October is local foods month! As part of the food group we have been distributing and publicizing our survey on campus dining sustainability practices. Judging by our premature results, a significant majority of students (as well as staff) would be willing to spend in the 5-10 or 11-20 % ranges EXTRA for local or organic foods. Is this fact surprising to you? I think this is important for dining services to recognize. Their goal is to get business from students and staff and we are looking for local food! I am excited to see the results after the month is up so we can further analyze them and take steps for change through pressuring dining services and working with them to make sustainable choices.
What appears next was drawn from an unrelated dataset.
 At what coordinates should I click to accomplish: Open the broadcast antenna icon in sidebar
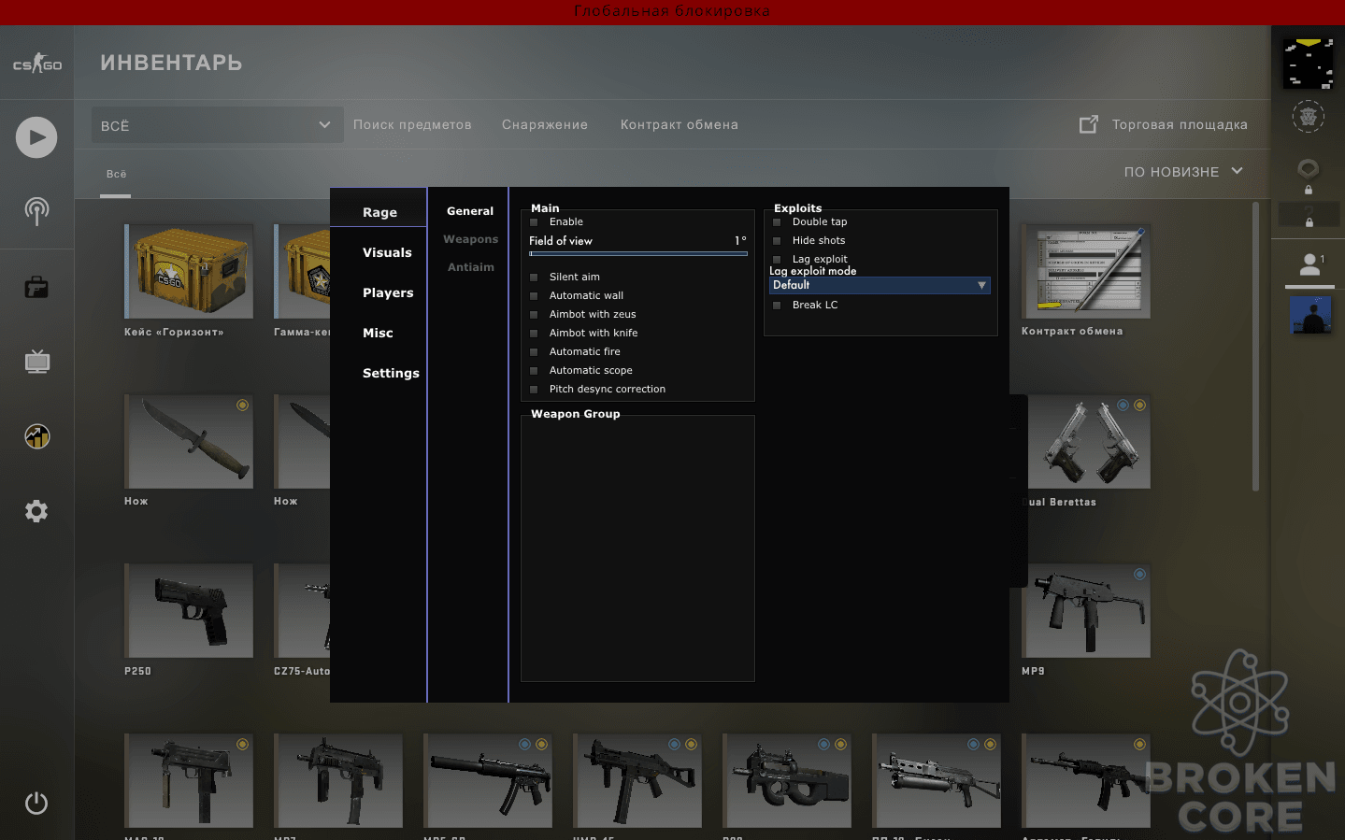[36, 211]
On another note, this weekend is the Solar Decathlon on the National Mall in D.C. (my home town). The event began in 2002 and happened again in 2005 and 2007. Teams of students from colleges and universities across the globe compete in designing and building the most ‘attractive, effective, and energy-efficient solar-powered house.’ The houses are brought to the Mall for display and the public can go in the houses to see them. Houses must be easy to live in, maintain healthy indoor environmental conditions, adequate lighting, supply energy to household appliances for cooking and cleaning, power home electronics, provide hot water, and balance energy and consumption. They are judged based on architecture, market viability, engineering, lighting design, communications, comfort zone, hot water, appliances, home entertainment and net metering. I think this is a super cool event and got to go into some of the impressive houses in 2007 and learned about the benefits of energy efficiency, renewable energy and green building technologies.
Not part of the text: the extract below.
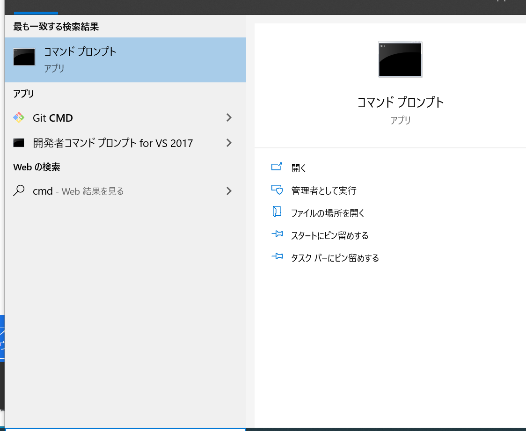Click the blue highlighted Apps tab indicator
Screen dimensions: 526x431
click(36, 14)
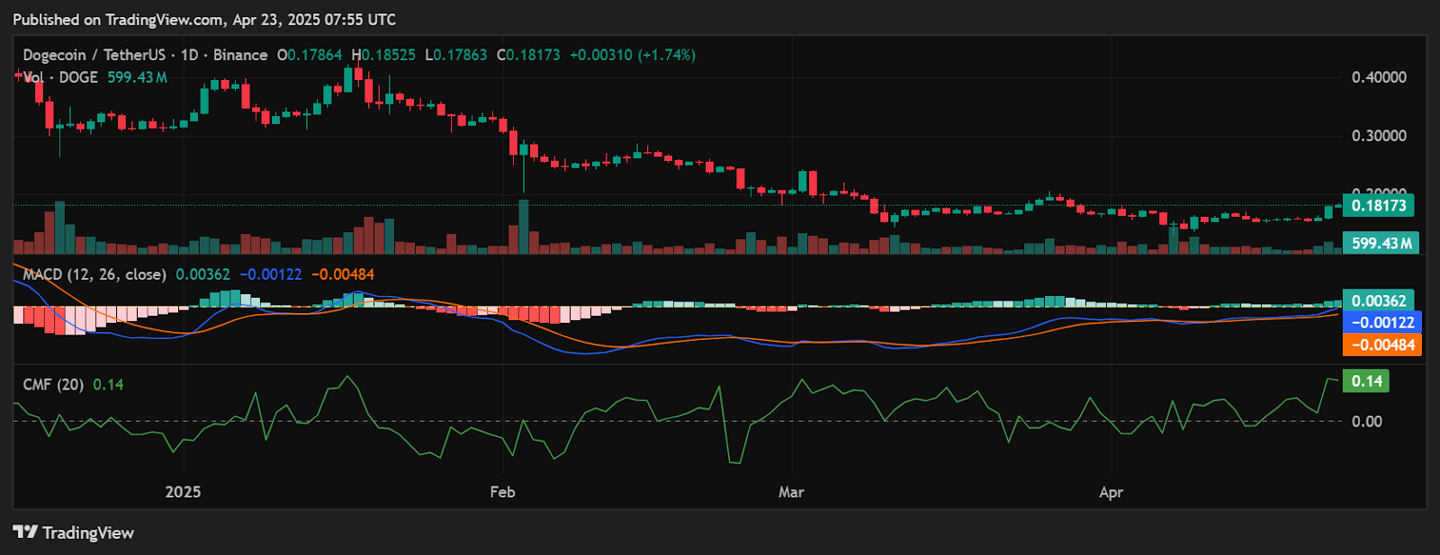Open the CMF (20) indicator legend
For more information, check out the website: http://www.solardecathlon.org/
I hope that with all our resources on campus from UEPI, this class specifically, other physics/science majors, as well as eager environmental stewards we are capable of participating in this awesome event. Maybe we could buy solar panels at the discount rate when the solar project on campus buys its panels. We could even create a team by combing with other institutions in the area like UCLA, Cal Tech, or the Claremont schools. Do you think it would be possible for Occidental to pull together a team and compete in the future?
I'm so happy you wrote about this event. I am from DC also and I love going to it. I really think that this is something Occidental should consider doing. While most of the schools that participate are larger institutions with many more students, faculty, resources etc. than Oxy, there is definitely a fair representation of smaller, liberal arts schools.
ReplyDeleteProf Hightower has worked with local highschool students on a solar boat competition. If we get the array then we should figure out if we can participate in this kind of event, it usually requires engineering and architecture students but maybe in collaboration with caltech as you suggest. Incidentally the california team is ahead in the competition.